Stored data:
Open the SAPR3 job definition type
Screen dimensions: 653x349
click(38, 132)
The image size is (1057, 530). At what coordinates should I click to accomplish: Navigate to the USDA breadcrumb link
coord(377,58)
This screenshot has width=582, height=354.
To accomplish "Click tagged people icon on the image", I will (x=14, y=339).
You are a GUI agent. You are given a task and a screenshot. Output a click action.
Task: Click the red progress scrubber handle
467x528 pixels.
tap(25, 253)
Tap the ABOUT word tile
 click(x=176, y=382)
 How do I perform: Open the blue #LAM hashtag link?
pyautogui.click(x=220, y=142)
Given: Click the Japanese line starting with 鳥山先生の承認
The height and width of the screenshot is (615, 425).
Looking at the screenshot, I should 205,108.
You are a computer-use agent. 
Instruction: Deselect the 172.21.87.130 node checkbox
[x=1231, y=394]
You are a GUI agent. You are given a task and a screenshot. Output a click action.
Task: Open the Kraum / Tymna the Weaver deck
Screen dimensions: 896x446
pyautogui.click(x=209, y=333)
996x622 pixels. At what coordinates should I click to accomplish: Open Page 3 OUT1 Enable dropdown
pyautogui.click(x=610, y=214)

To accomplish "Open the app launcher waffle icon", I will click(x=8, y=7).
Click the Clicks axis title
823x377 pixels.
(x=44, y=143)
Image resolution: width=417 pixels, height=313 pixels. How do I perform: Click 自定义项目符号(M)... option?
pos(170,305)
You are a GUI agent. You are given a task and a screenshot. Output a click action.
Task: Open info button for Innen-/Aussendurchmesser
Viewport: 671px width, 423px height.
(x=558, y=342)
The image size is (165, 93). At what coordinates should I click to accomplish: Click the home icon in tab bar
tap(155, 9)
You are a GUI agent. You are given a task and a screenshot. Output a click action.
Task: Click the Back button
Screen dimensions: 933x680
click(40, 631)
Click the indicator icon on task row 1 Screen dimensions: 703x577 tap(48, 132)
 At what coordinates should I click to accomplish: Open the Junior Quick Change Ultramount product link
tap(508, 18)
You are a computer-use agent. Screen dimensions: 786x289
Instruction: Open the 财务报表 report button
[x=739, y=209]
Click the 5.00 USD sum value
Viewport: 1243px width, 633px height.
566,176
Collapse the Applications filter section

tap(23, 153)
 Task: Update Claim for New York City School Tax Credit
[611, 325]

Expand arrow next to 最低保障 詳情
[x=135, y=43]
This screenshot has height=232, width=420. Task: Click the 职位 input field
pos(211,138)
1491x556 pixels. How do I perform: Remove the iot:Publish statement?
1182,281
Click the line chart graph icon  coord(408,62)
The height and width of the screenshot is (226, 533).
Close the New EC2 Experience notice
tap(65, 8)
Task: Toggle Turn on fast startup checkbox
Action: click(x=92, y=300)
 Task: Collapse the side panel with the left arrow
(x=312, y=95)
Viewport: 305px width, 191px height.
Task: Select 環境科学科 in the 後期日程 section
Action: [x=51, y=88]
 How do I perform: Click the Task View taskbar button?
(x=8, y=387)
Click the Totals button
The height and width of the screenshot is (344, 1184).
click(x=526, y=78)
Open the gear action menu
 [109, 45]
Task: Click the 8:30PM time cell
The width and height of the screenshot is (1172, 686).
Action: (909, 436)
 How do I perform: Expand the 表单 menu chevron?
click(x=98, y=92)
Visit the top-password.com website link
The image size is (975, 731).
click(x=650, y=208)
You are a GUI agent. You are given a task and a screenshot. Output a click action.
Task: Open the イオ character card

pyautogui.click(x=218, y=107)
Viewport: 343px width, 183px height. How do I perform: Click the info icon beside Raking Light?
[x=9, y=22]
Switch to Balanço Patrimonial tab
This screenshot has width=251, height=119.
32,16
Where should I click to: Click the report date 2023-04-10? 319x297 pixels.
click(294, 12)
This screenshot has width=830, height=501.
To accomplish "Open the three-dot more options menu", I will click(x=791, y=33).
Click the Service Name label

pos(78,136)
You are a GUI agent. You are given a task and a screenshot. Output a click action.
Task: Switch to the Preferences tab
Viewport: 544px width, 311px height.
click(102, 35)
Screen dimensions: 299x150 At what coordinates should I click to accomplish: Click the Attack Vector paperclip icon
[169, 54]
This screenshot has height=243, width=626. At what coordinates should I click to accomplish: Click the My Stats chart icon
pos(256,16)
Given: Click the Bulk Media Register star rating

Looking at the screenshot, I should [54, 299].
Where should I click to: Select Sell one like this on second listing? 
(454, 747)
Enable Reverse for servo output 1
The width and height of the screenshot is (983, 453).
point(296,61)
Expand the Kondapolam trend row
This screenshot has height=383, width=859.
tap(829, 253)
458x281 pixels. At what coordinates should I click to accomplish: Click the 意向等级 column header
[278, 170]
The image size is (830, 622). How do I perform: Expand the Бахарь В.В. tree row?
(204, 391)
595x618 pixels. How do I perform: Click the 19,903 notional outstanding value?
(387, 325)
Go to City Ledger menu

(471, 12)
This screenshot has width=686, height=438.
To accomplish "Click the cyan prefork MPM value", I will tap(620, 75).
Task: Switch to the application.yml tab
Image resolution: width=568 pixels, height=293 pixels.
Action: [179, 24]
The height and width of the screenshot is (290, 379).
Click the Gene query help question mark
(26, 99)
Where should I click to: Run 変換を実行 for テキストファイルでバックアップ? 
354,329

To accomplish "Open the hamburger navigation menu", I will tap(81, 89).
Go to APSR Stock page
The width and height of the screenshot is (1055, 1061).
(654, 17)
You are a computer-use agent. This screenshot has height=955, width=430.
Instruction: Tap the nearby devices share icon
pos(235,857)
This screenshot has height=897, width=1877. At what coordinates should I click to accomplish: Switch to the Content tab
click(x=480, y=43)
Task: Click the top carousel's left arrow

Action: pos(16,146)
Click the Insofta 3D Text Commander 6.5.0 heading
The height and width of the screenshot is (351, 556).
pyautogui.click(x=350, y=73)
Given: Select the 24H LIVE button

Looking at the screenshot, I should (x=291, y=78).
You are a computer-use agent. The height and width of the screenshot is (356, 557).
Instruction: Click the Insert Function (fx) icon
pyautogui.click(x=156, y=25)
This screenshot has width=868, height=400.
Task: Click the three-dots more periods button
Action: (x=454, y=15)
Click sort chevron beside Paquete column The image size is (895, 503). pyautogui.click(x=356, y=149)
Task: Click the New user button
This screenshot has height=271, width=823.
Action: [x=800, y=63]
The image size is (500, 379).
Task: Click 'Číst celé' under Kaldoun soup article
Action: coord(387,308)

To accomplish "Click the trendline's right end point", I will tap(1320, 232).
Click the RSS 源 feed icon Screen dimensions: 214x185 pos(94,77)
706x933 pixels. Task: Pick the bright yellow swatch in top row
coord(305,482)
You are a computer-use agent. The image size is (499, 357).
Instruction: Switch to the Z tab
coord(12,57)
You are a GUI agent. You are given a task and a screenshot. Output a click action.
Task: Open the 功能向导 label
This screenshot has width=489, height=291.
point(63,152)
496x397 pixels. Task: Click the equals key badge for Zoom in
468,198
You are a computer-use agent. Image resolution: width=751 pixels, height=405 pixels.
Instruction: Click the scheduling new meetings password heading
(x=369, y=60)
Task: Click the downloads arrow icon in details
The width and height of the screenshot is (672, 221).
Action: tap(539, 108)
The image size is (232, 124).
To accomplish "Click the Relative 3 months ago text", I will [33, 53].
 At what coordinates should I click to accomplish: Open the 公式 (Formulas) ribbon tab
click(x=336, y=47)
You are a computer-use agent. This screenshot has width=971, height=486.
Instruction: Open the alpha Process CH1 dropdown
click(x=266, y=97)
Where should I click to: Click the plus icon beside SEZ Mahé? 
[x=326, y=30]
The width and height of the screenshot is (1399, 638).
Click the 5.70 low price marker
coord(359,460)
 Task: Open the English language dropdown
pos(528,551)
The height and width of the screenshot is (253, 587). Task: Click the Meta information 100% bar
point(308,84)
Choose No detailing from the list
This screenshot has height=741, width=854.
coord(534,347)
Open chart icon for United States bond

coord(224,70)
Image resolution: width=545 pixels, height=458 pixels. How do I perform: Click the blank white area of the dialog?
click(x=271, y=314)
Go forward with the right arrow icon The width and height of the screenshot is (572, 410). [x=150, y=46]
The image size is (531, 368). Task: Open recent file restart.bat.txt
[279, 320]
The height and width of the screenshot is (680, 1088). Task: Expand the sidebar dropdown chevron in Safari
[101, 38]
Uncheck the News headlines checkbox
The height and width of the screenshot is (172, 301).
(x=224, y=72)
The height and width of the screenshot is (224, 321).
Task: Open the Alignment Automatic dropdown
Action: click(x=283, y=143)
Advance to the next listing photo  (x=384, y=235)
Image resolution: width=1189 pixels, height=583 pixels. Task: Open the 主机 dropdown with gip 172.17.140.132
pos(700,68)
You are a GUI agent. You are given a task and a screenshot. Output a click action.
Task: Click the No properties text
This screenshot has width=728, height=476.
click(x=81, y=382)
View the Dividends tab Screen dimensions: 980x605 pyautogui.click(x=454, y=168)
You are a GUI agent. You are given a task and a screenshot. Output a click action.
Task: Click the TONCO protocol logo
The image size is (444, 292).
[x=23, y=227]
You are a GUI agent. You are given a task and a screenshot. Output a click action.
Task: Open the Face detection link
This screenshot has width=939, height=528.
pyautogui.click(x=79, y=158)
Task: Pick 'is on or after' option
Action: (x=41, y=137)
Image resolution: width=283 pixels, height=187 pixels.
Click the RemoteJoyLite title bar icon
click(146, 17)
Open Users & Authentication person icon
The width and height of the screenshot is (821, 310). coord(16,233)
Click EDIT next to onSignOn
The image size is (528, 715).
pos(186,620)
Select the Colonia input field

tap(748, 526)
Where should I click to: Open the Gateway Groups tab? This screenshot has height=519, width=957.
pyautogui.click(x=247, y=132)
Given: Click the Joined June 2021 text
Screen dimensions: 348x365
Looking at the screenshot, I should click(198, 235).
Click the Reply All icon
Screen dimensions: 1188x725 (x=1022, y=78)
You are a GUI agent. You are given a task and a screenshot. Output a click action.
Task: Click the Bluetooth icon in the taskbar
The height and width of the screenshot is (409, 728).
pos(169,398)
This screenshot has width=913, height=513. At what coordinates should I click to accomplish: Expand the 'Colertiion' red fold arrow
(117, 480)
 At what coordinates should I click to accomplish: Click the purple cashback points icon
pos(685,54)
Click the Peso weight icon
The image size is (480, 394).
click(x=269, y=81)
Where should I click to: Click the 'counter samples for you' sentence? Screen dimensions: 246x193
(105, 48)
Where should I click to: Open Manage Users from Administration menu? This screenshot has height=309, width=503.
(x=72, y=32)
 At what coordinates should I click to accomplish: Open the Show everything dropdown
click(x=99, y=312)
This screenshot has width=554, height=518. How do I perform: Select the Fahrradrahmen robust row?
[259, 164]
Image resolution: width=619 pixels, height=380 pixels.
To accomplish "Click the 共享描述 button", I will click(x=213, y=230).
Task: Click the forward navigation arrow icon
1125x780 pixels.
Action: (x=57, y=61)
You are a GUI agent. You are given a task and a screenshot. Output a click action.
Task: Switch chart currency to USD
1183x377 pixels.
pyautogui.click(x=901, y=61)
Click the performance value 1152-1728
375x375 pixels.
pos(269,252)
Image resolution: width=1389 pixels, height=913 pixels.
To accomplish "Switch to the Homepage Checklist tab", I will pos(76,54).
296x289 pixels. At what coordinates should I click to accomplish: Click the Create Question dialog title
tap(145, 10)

**WORK INSTRUCTION:** Reproduce exactly every line that sits between the start of the entries and the line bearing "Task: Click the red progress scrubber handle", counting both of those lines.

**ANSWER TO THIS PROBLEM:**
Open the SAPR3 job definition type
Screen dimensions: 653x349
click(38, 132)
The image size is (1057, 530). At what coordinates should I click to accomplish: Navigate to the USDA breadcrumb link
coord(377,58)
This screenshot has width=582, height=354.
To accomplish "Click tagged people icon on the image", I will (x=14, y=339).
You are a GUI agent. You are given a task and a screenshot. Output a click action.
Task: Click the red progress scrubber handle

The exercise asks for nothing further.